(YOUR INSTRUCTIONS) Count the lines below that contain the string "height", and give only that number.

Pointing records for text and on-screen elements

-- Begin --

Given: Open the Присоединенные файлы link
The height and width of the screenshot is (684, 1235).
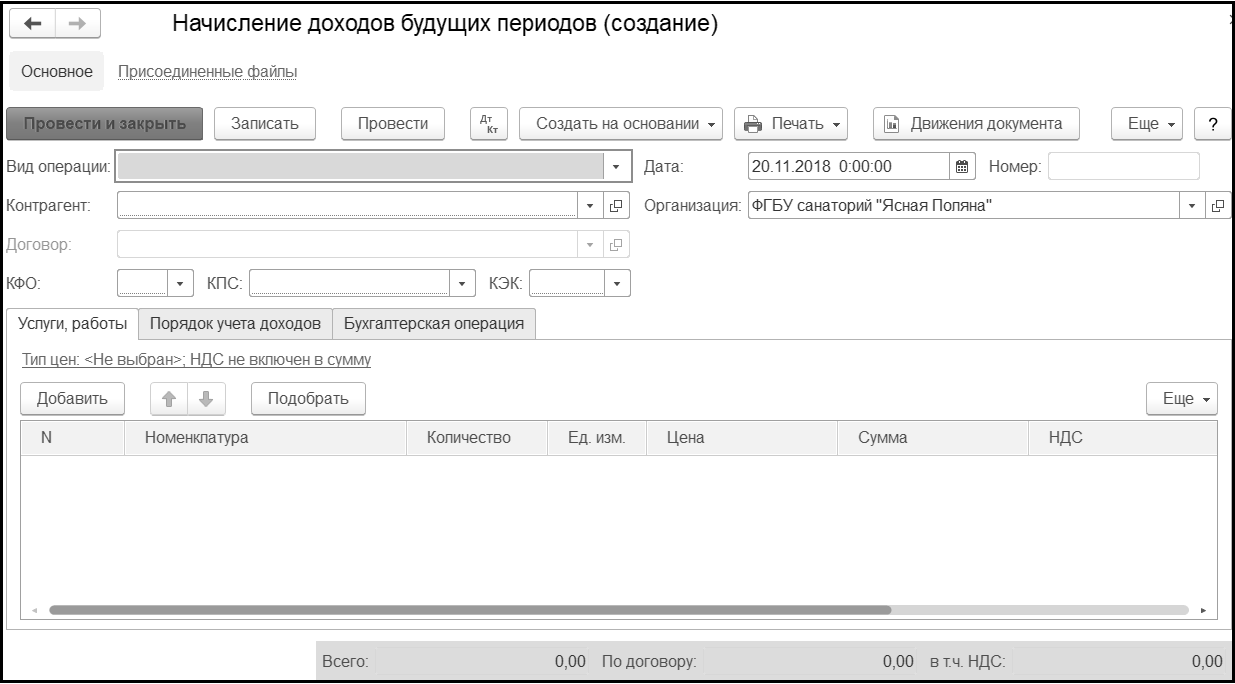Looking at the screenshot, I should coord(207,72).
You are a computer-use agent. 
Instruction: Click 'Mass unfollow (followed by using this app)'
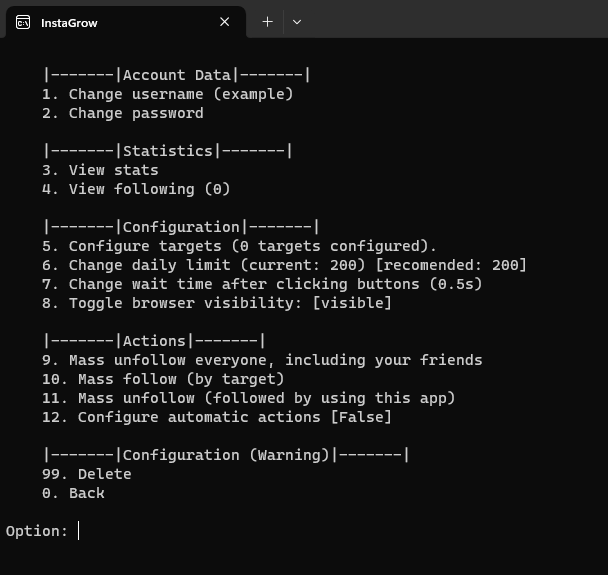(x=249, y=398)
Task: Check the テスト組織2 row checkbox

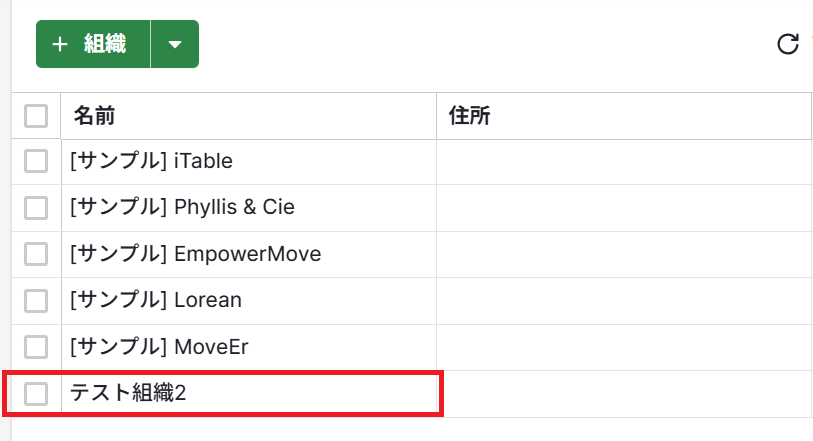Action: coord(36,393)
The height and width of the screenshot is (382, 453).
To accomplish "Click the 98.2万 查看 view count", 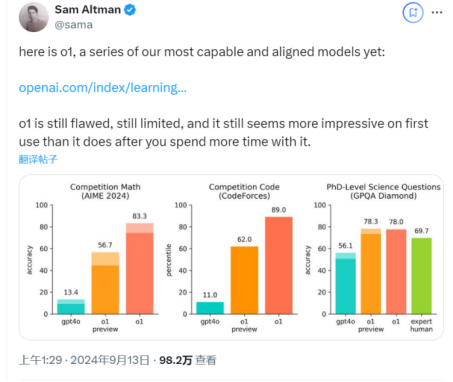I will point(188,360).
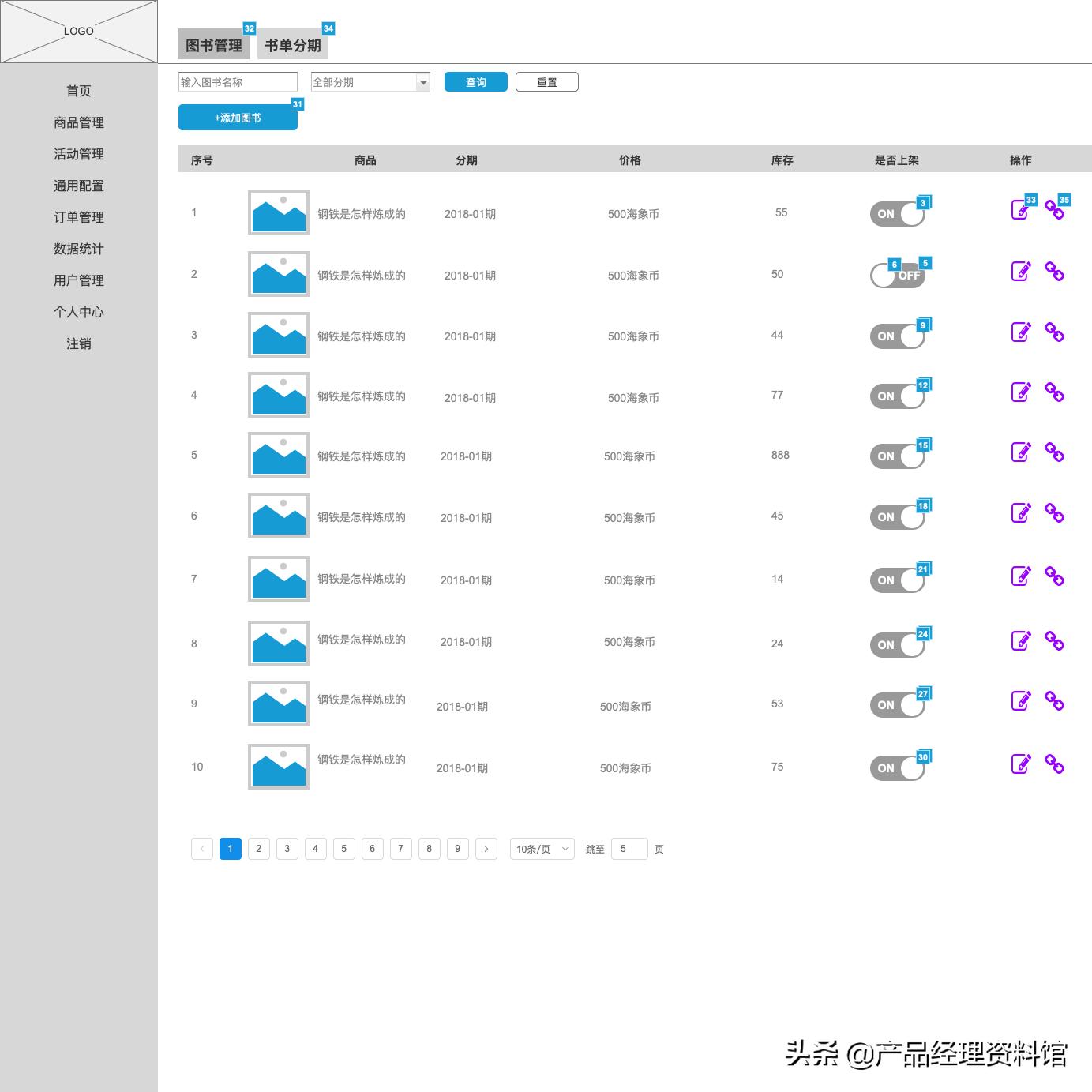Click the +添加图书 button
1092x1092 pixels.
(x=238, y=117)
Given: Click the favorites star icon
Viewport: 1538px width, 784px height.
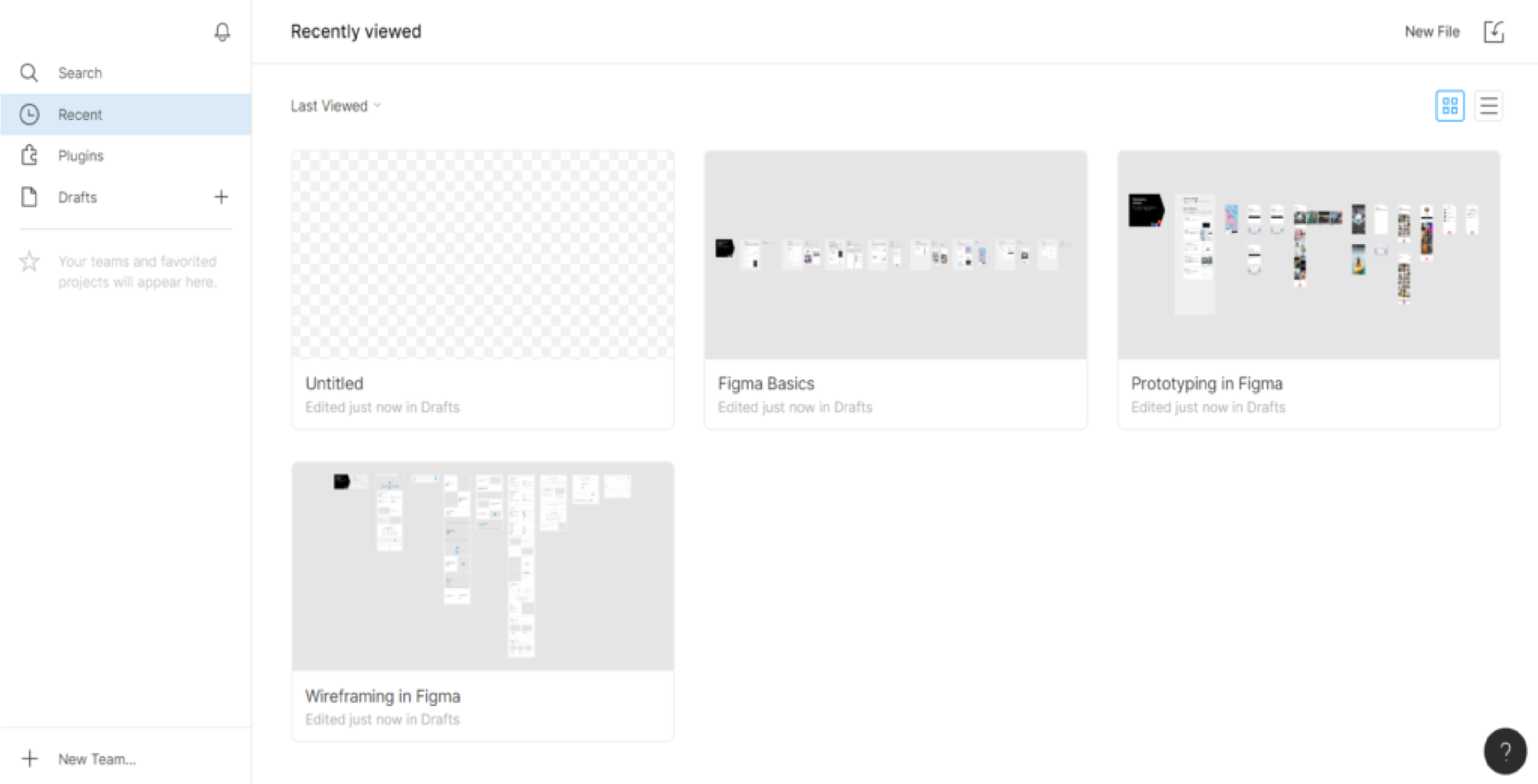Looking at the screenshot, I should coord(29,261).
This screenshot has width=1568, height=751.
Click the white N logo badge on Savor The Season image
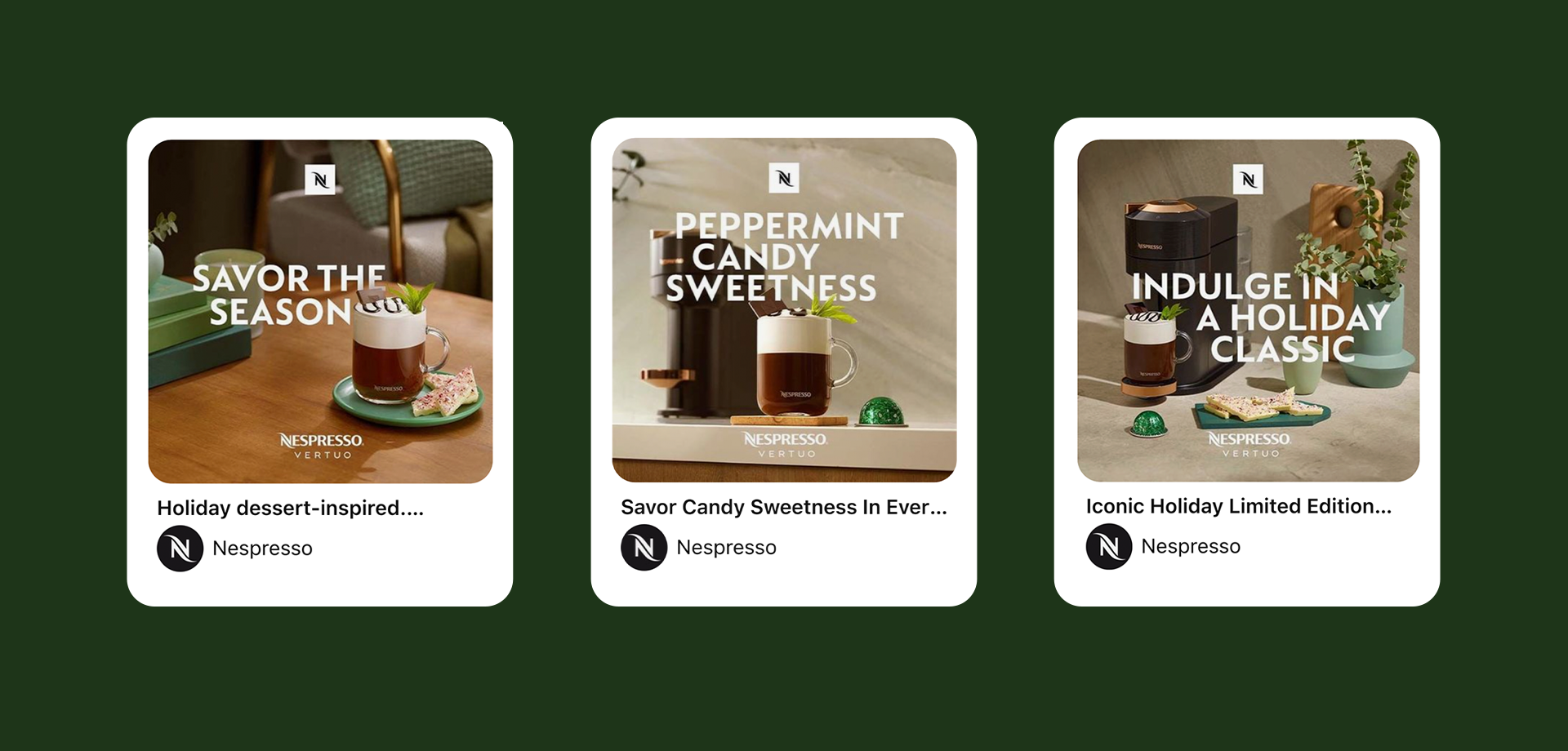pos(320,180)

-- End --

(TASK RESULT) 4